> _PROBLEM TO SOLVE_
Express the lines from the one containing "The image size is (2576, 1260)." through the one containing "coordinates (1704, 128).", inclusive, as a JSON list of strings with one string per line, leaving out blank lines.

_____

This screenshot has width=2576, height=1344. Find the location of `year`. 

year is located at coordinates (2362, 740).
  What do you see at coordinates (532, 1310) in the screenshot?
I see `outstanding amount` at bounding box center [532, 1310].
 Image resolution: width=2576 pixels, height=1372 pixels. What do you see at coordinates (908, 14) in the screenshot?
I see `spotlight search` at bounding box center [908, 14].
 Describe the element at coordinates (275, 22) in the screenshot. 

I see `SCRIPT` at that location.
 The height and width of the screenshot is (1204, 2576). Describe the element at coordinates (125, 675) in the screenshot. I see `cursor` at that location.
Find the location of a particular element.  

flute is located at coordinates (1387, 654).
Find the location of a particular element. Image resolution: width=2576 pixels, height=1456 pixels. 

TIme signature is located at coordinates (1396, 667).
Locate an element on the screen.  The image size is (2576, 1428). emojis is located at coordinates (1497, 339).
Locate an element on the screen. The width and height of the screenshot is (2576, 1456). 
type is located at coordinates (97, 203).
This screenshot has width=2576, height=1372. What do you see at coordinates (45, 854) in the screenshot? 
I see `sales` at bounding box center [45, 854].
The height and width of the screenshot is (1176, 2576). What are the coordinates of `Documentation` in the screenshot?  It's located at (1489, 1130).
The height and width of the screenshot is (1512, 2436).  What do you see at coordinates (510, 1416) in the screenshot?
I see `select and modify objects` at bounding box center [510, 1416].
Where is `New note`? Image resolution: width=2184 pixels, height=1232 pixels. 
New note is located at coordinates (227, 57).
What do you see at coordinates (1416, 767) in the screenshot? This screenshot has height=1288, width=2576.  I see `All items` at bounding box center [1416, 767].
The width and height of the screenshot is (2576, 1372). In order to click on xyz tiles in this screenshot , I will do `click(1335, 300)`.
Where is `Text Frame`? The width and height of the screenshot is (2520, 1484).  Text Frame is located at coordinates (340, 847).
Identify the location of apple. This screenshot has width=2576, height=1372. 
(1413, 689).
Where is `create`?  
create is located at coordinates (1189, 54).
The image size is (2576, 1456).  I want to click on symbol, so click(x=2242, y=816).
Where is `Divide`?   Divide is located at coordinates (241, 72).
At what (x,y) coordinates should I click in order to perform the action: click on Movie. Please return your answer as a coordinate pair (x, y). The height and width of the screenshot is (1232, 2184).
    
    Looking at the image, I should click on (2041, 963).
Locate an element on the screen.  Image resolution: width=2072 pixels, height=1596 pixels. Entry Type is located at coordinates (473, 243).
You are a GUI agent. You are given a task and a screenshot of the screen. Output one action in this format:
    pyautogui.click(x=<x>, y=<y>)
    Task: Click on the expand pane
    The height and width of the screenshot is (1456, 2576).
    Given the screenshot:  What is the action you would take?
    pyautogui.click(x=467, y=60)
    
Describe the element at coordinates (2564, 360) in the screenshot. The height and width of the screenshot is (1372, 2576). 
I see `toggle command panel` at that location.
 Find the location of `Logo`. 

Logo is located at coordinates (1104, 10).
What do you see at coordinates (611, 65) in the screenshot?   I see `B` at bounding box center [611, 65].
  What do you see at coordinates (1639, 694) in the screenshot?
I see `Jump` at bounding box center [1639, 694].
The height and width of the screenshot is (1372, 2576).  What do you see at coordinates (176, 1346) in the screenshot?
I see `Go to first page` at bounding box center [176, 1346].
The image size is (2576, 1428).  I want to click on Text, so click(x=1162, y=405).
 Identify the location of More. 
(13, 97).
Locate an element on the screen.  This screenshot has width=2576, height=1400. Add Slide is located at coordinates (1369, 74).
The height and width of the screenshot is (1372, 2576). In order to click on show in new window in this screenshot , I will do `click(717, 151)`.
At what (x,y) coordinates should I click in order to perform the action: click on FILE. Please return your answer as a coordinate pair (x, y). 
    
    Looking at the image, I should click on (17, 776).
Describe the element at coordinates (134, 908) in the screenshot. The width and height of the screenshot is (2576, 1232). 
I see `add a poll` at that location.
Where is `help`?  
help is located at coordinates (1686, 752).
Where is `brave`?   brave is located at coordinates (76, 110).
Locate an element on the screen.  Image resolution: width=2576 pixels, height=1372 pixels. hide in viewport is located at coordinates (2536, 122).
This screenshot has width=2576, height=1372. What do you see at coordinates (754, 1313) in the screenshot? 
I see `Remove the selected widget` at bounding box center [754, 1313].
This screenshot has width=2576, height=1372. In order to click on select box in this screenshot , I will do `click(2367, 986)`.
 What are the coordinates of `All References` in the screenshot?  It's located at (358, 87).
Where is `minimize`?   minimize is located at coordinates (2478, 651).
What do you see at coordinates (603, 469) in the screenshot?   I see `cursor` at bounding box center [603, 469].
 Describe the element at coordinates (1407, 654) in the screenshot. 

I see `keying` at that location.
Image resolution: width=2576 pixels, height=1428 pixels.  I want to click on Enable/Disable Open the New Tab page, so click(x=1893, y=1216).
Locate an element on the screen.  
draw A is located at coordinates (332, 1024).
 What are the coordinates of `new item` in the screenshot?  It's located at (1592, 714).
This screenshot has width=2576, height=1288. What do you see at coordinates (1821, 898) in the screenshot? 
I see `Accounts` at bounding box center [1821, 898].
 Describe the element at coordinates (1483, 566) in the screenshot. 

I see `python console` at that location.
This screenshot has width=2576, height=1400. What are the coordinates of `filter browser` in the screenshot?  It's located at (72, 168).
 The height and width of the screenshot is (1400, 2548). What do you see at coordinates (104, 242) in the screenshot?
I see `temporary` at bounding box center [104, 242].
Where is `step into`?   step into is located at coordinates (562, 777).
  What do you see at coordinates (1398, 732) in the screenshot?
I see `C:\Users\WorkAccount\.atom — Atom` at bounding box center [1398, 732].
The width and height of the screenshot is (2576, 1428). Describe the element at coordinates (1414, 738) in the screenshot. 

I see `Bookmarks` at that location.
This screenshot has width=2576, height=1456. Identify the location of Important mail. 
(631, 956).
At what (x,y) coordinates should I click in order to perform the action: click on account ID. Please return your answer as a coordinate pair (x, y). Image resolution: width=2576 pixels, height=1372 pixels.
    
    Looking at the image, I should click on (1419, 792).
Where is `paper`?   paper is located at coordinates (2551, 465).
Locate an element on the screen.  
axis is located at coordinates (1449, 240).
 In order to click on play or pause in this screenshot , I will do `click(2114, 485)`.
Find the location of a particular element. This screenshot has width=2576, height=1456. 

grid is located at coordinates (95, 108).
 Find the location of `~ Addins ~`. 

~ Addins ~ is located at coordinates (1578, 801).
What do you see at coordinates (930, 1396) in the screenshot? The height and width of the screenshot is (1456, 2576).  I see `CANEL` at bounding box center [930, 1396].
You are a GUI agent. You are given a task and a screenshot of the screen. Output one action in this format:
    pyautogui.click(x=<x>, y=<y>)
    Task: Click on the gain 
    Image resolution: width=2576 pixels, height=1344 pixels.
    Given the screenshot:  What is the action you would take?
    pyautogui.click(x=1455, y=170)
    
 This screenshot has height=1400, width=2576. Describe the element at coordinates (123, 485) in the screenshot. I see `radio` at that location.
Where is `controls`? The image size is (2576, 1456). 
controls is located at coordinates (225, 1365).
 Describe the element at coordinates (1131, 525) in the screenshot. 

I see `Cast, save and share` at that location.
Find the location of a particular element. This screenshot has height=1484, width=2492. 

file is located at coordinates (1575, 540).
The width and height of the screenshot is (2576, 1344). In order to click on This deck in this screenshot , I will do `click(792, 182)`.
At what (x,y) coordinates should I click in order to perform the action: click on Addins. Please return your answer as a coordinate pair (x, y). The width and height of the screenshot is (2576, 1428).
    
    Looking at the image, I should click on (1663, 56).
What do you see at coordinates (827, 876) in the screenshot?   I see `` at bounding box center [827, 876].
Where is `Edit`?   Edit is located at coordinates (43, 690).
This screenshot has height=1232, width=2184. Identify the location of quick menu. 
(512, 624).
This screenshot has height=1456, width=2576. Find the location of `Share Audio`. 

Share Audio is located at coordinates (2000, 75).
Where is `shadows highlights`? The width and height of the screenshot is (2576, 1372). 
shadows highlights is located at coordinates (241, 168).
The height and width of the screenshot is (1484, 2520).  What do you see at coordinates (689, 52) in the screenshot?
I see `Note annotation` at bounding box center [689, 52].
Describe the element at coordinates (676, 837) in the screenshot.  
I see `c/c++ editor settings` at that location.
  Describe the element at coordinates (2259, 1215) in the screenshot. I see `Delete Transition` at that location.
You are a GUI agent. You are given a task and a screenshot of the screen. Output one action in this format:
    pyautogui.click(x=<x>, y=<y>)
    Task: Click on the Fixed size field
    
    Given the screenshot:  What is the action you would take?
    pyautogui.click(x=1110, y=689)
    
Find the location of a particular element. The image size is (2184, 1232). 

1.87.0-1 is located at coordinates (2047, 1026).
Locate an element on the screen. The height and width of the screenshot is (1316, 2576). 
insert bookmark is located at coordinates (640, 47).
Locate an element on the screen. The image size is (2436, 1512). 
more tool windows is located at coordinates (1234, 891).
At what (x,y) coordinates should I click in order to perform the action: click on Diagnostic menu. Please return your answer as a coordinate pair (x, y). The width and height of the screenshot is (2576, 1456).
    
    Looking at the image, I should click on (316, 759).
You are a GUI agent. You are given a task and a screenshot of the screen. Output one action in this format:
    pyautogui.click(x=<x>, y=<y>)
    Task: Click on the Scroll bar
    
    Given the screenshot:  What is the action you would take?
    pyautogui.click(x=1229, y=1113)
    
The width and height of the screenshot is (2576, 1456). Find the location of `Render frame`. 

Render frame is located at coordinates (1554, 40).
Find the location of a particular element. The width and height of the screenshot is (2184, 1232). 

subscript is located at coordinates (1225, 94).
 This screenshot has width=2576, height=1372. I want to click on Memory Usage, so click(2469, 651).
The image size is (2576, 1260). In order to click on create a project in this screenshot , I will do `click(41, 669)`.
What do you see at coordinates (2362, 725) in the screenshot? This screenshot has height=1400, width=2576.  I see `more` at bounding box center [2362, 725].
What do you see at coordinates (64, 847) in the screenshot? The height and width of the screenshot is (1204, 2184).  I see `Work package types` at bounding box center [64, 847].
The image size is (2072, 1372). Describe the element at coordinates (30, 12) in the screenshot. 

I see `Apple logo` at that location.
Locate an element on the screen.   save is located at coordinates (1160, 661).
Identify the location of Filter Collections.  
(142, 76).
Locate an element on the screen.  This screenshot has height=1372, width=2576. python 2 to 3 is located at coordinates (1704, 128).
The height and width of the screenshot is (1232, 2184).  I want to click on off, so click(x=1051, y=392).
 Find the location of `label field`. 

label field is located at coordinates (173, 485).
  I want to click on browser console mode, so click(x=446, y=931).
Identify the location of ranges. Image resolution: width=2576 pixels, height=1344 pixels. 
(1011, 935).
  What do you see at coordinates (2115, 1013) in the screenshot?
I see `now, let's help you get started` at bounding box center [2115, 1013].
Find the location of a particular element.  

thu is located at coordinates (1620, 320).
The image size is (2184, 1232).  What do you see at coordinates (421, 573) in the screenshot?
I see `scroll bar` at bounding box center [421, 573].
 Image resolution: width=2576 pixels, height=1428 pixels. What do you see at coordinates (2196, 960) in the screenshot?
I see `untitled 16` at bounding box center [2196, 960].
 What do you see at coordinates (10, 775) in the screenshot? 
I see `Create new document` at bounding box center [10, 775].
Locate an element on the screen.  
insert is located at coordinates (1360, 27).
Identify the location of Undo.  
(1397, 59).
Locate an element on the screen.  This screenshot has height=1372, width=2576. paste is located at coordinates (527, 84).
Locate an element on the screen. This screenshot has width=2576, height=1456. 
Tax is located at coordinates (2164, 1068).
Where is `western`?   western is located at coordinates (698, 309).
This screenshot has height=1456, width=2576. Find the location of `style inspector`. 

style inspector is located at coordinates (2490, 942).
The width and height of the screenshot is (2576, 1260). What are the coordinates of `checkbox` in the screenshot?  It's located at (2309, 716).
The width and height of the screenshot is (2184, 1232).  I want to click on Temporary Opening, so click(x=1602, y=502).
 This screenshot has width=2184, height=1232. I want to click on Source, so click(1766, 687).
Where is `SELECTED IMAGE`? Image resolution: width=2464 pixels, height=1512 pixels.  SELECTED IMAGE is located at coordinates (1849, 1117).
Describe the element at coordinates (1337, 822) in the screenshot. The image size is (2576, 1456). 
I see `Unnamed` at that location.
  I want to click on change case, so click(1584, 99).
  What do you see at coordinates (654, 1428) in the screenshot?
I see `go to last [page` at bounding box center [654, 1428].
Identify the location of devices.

_____

> _EXPECTED ANSWER_
[
  "The image size is (2576, 1260). In order to click on create a project in this screenshot , I will do `click(41, 669)`.",
  "What do you see at coordinates (2362, 725) in the screenshot? This screenshot has height=1400, width=2576.  I see `more` at bounding box center [2362, 725].",
  "What do you see at coordinates (64, 847) in the screenshot? The height and width of the screenshot is (1204, 2184).  I see `Work package types` at bounding box center [64, 847].",
  "The image size is (2072, 1372). Describe the element at coordinates (30, 12) in the screenshot. ",
  "I see `Apple logo` at that location.",
  "Locate an element on the screen.   save is located at coordinates (1160, 661).",
  "Identify the location of Filter Collections.  ",
  "(142, 76).",
  "Locate an element on the screen.  This screenshot has height=1372, width=2576. python 2 to 3 is located at coordinates (1704, 128)."
]